Hatidža Hadžiosmanović (19 August 1938 – 23 December 2015) was a Bosnian judge, member and president of the Constitutional Court of Bosnia and Herzegovina.

Biography 
Born in Sarajevo, Hadžiosmanović graduated from the Sarajevo Law School on 30 June 1962. She passed the bar exam in 1967 with excellent results. In 1957–67 she headed the legal office of the Sarajevo Tobacco Factory.

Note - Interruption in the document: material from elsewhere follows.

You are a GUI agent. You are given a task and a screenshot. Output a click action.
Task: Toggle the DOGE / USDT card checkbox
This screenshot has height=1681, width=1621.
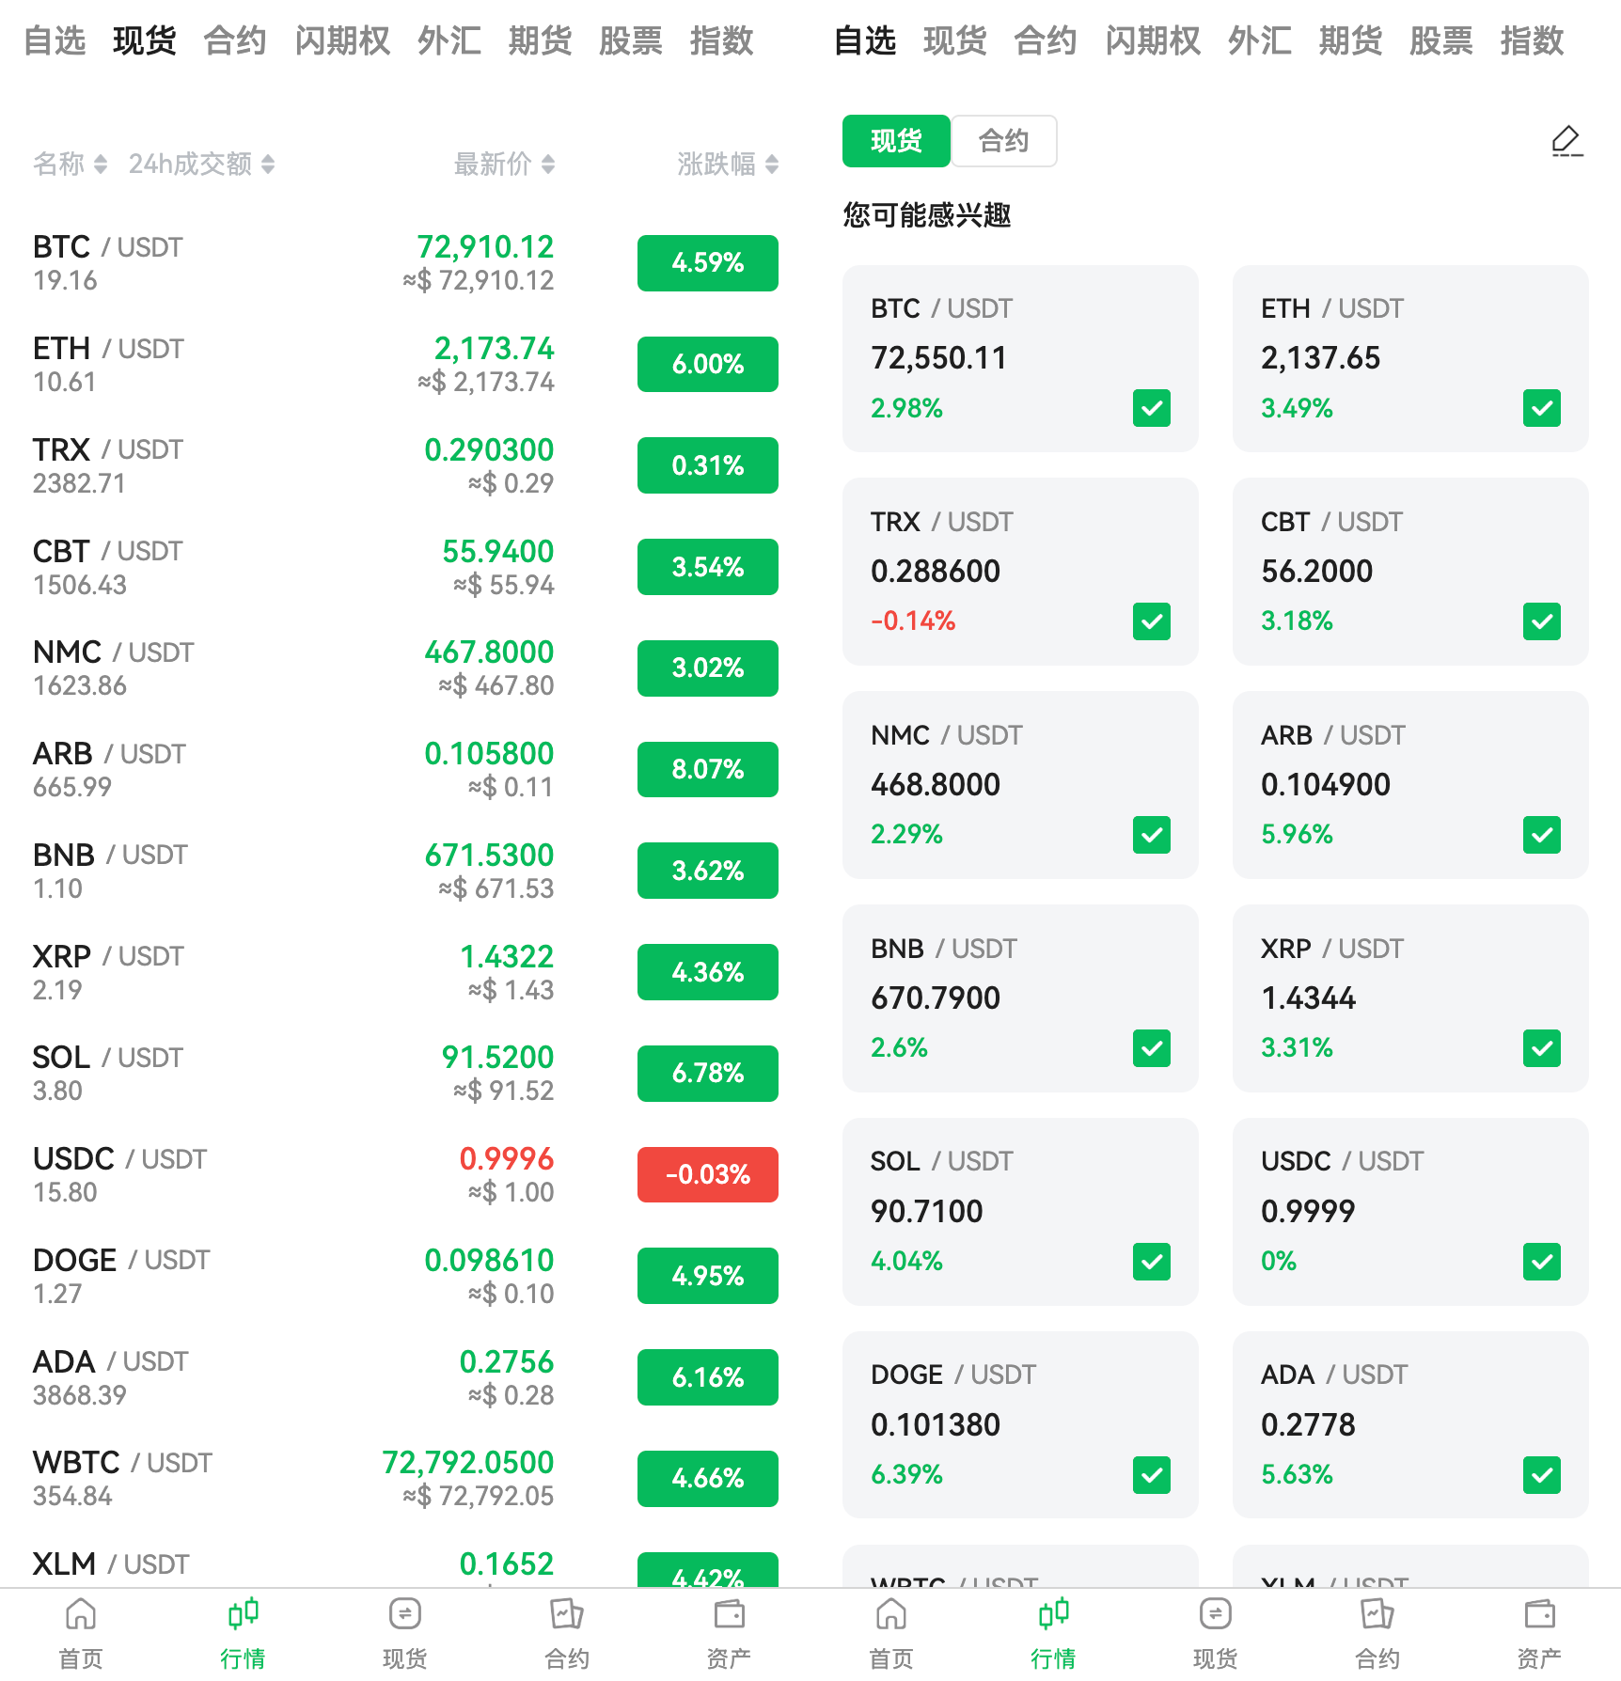click(1151, 1475)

Thereafter and until 2002 she held office as a judge of various regular courts: Municipal Court I Sarajevo (1967–71); District Court of Sarajevo (currently Cantonal Court of Sarajevo) (1972–88); the Supreme Court of the Socialist Republic of Bosnia and Herzegovina from 1988 to 1992; the Supreme Court of the Republic of Bosnia and Herzegovina in 1992–1995, and then the Supreme Court of the Federation of Bosnia and Herzegovina. On 30 June 2002, she was appointed by the Federation entity parliament as judge of the Constitutional Court of Bosnia and Herzegovina. In June 2006 she was appointed President of the Constitutional Court of Bosnia and Herzegovina. She retired at age 70 in 2008.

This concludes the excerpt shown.